Wednesday, May 24, 2006

UN RILASSANTE POMERIGGIO AL JFK

OK, niente panico. E’ solo questione di mantenere la calma, avere pazienza e sognare di essere già al di là dell’oceano a prendere un cappuccino schiumoso e una fetta di "Bread pudding" al Violet Café. Insomma non sarà poi così difficile, no?
La coda al check-in è lì, agghiacciante in tutta la sua concretezza reale e disumana. Inizia già all’esterno, al di fuori del Terminal e si snoda a mo’ di circuito di Adelaide all’interno. Davanti agl’occhi ho un ammasso di gente in sfolgoranti abiti e l’espressione inebetita dall’attesa.

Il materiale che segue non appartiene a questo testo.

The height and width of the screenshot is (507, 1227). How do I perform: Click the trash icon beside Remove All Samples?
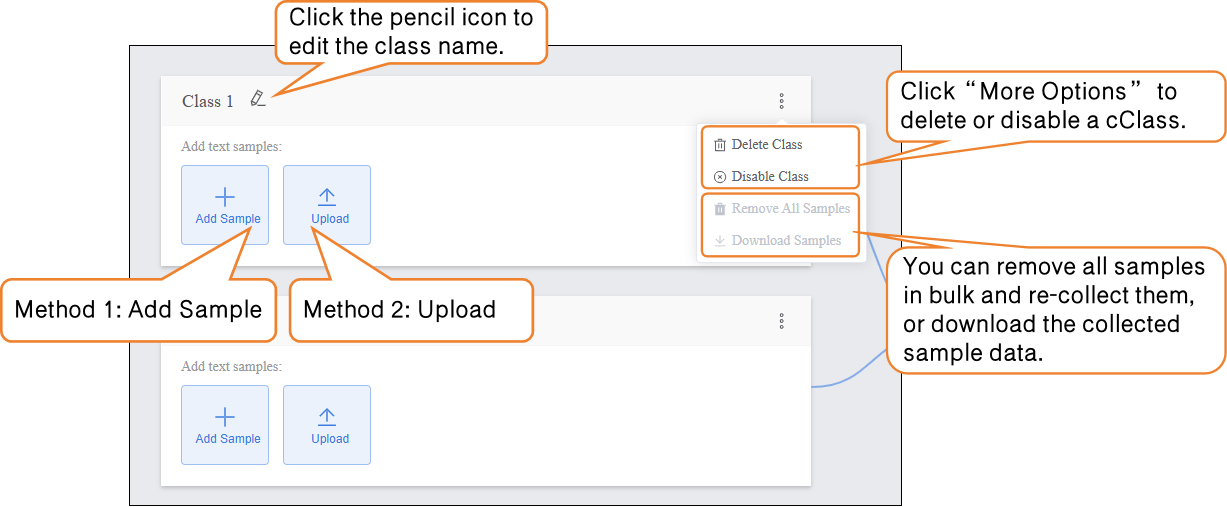720,209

Chiudo gli occhi nell’assurda speranza che si tratti solo di un incubo, un effetto ottico, provocato, chessò, da un eccesso di caffeina, ingurgitata prima di prendere il taxi. Quando riapro gli occhi, l’ammasso di umani è ancora lì. Anzi sembra addirittura aumentato, come se, mentre distraevo la mente, altra gente fosse segretamente saltata fuori da valige e toilette. Ovunque volga lo sguardo, ci sono corpi dotati di zainetti da ferrata e tracolle che straripano che spingono bauli e trolley dalle rotelle cigolanti. Mi è già venuta voglia di un altro caffè ma naturalmente al JFK amano l’approccio spartano e fintanto che non esaurisci tutti i tuoi doveri di viaggiatore, non ti permettono neanche di sederti. I punti ristoro sono tutti oltre le barriere del controllo doganale e verso le 18.00 comincia il rito della chiusura, tanto per rendere il tuo soggiorno al Terminal piacevolissimo.
Quando finalmente arrivo al bancone del check-in, decisamente provata dall’esperienza, una tipa che sembra essere un tutt’uno con lo sgabello dove ha appoggiate le chiappe, dal capello unto e l’occhio porcino, comincia a scrutare con occhi goffi alla ricerca della mia prenotazione. Passa in rassegna la lista di nomi e cognomi e poi ricomincia da capo, allungandomi l’agonia, mentre io voglio un caffè, un maledetto caffè per scaricarmi dallo scheletro l’effetto sedia elettrica che mi ha accompagnata durante l’attesa.
Ce l’ho quasi fatta. Sto per varcare, eroica, i pannelli del metaldetector dopo aver riempito sette scatole di plastica con i miei possessi che stanno per sparire dentro il tunnel a raggi X, trasportate dal tapis roulant.
Il recupero delle mie proprietà richiede parecchio lavoro e intanto mi giunge all’orecchio quella cara vocina che dice che stanno già imbarcando il mio volo. Devo semplicemente "volare" al gate. Salta la pausa caffè, rimandata a bordo. Dovrò accontentarmi di quella brodaglia che sa di cicoria bruciata.
Ci siamo. E’ tutto pronto al decollo ma dopo mezz’ora siamo ancora fermi. Dopo un po’ il comandante annuncia che ci sono quindici Boeing 467 davanti al nostro e l’operazione di sgombero richiederà una quarantina di minuti. Era proprio quello che ci voleva, un bel ritardo di un’ora per riprendersi dallo shock della snervante attesa.

2 Comments:

Anonymous Gian said...

Pazienza! Pazienza! Pazienza!

1:58 AM  
Blogger Nikita said...

Eh, eh ce n'è voluta parecchia per sopravvivere.